La fin de l'année 1761 avait été marquée par un triste événement: le 15 septembre, Mme de la Galaizière, dont la santé était depuis longtemps fort ébranlée, avait succombé à ses maux.
L'année 1762 commença encore sous de fâcheux auspices. D'abord l'on apprit la mort du fils de M. de Bercheny. Le malheureux jeune homme était attaché à l'armée de Contades et il avait été enlevé par une violente attaque de petite vérole.
Puis une véritable épidémie d'influenza se déclara à Lunéville, et, en dépit de toutes les précautions, fit dans la ville de terribles ravages. Le carnaval n'en fut pas moins gai, car il n'était pas d'usage à cette époque, quoi qu'il advint, de s'abandonner à la tristesse.
Pour occuper le Roi, Mme de Boufflers et son fils le chevalier s'efforçaient d'apporter dans les réunions de la Cour la plus grande animation possible. Il y eut nombre de soupers, de bals et de redoutes; plusieurs troupes vinrent donner des représentations; celle de Fleury, entre autres, joua le Père de famille, Tancrède, les Trois Sultanes, etc. Stanislas et la marquise ne manquèrent pas une seule représentation.

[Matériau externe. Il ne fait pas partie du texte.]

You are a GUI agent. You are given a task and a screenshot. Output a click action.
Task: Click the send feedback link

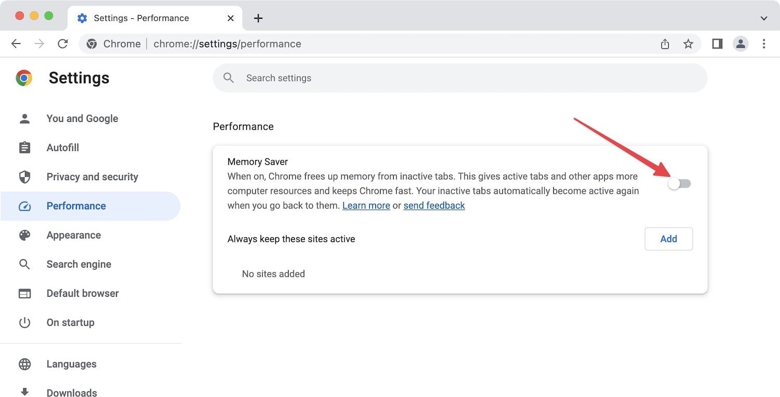pos(434,206)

Bien qu'il se laissât assez facilement distraire, le Roi était assiégé de pénibles préoccupations et ses courtisans les plus intimes, la favorite elle-même, avaient quelquefois bien de la peine à l'arracher aux pensées affligeantes qui l'obsédaient.
Depuis quelques années, il s'inquiétait vivement de la situation des jésuites. Il leur était profondément attaché, et les attaques violentes dont ils étaient l'objet lui déchiraient le cœur, en même temps qu'elles lui inspiraient pour l'avenir une grande anxiété. Ayant entendu parler en 1760 d'un jeune professeur de l'Ordre, Joachim Cerutti, qui donnait les plus belles espérances, il demanda qu'on le lui envoyât à la Mission de Nancy, dans le but de lui confier la défense de l'Institut menacé.
Cerutti était né à Turin en 1738. Après avoir fait de brillantes études chez les jésuites de cette ville, il s'était fait admettre dans la Société, et il promettait d'en devenir un des plus célèbres adeptes.
Se conformant au désir de Stanislas, Cerutti, sous la direction des Pères de Menoux et Leslie, composa une défense de l'Ordre qui parut en 1762[ [102]. La plume alerte et vive du jeune Père fit merveille et son Apologie provoqua beaucoup d'admiration.
L'année suivante, Stanislas, désireux de récompenser le brillant défenseur des jésuites, le fit admettre à l'Académie de Nancy.
En même temps, Cerutti était accueilli et fêté par toute la société lorraine; la protection avérée de Stanislas lui ouvrait toutes les portes; il fut bientôt en commerce d'amitié avec la marquise des Armoises, Mme de Boufflers, Mme de Bassompierre, Panpan, et la meilleure compagnie de Lunéville.